Doug Wead likes to pose as a nonpartisan presidential biographer but he has clear right-leaning biases, as exemplified by his bashing of President Obama and his love for Ron and Rand Paul. He also cranked out an insta-book last February, “Game of Thorns,” bashing Hillary Clinton’s campaign and praising “how Donald Trump’s message and brand transcended the traps laid by his enemies. How, against all odds, he won the presidency. And here are the details of his plan to make American [sic] great again.”

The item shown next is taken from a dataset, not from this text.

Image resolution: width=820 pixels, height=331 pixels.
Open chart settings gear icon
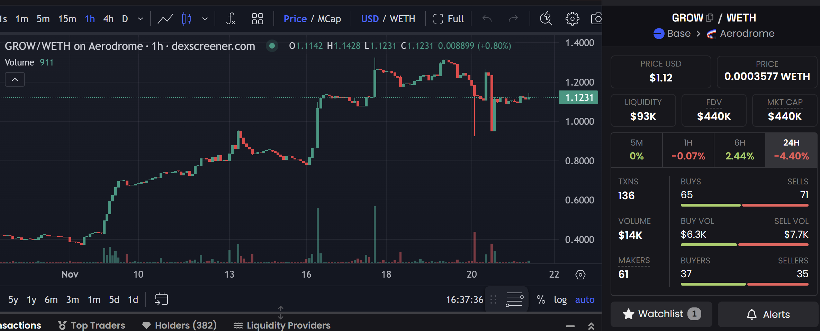pyautogui.click(x=572, y=19)
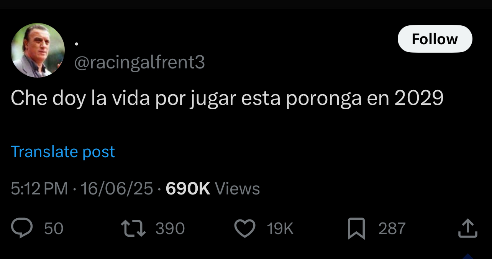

Thus, as a good conservative, he’s prone to Clinton Derangement Syndrome. That seems to explain his Dec. 19 WorldNetDaily column, in which he brings up something that you’d think would have been brought up before now given all the dirt-digging right-wingers did in Arkansas during the 1990s:
As of this moment, there is a “Me Too” Bill and Hillary Clinton list of women. It is very possible that some of the names are kept under lock and key at the Rose Law Firm in Little Rock, Arkansas. I am not talking about the women of the 1990s – Paula Jones, Gennifer Flowers, Monica Lewinsky. In fact, this list is comprised of women of the 1980s.
The only one we have heard about is Juanita Broaddrick, who claimed that Bill Clinton had raped her.
This list has never been made public. But the facts surrounding the list are part of the public record and have been talked about under oath.
[…]According to one account – reported in “Game of Thorns” – state troopers, who testified under oath, said that there were hundreds of women procured for Bill Clinton. The sex was both consensual and non-consensual.
According to published accounts, women on this list were brought into the Rose Law Firm, one by one. They were confronted by a team of attorneys and were apparently told to immediately report anyone trying to get information from them.
According to one published account, Hillary Clinton was actually present at one of these meetings.
[…]That old, 1987 list is now a ticking time bomb with the names of women who have never felt safe to come forward. They have never gone public.
And no wonder. The women who surfaced in the 1990s were subjected to harassment, ridicule and IRS audits; the windows were blown out of their cars with shotguns; their pets went missing; they were followed; the Clinton campaign reportedly hired private detectives to destroy their reputations; and many were fired from their jobs.
In the wake of recent scandals involving abuse of women, many public figures are now saying that they should have come forward to defend the victims of Bill Clinton in the 1990s.
Well, now they have a second chance.
There’s a strong smell of BS emanating from Wead’s claim. He cites no actual sources at all beyond vaguely described mentions on the “public record” and “published accounts.” (And, no, we’re not going to buy Wead’s book to see if he substantiates anything there.) Wead’s treating the Arkansas state troopers who purportedly procured “hundreds” of women for Clinton also beggars belief, since those very same state troopers backed off those claims when placed under oath.
The video accompanying Wead’s column is another clue he’s more interested in self-promotion than telling the truth. It’s a reading of the column, but with a new introduction; he starts ominously by declaring that “what you are about to hear has never been reported on television or written about it in print.” Because it’s so untrue that even diehard Clinton-haters ignored it?
Wead then suggested that “you may try to come back to this video and find it has been taken down by our new American censors. Or it will just be ignored by a hypocritical society that picks and chooses who gets justice and who must live in fear and anonymity.”
Or, you know, dismissed as substance-free ranting by a Clinton-hating dead-ender who just can’t let go of an old obsession.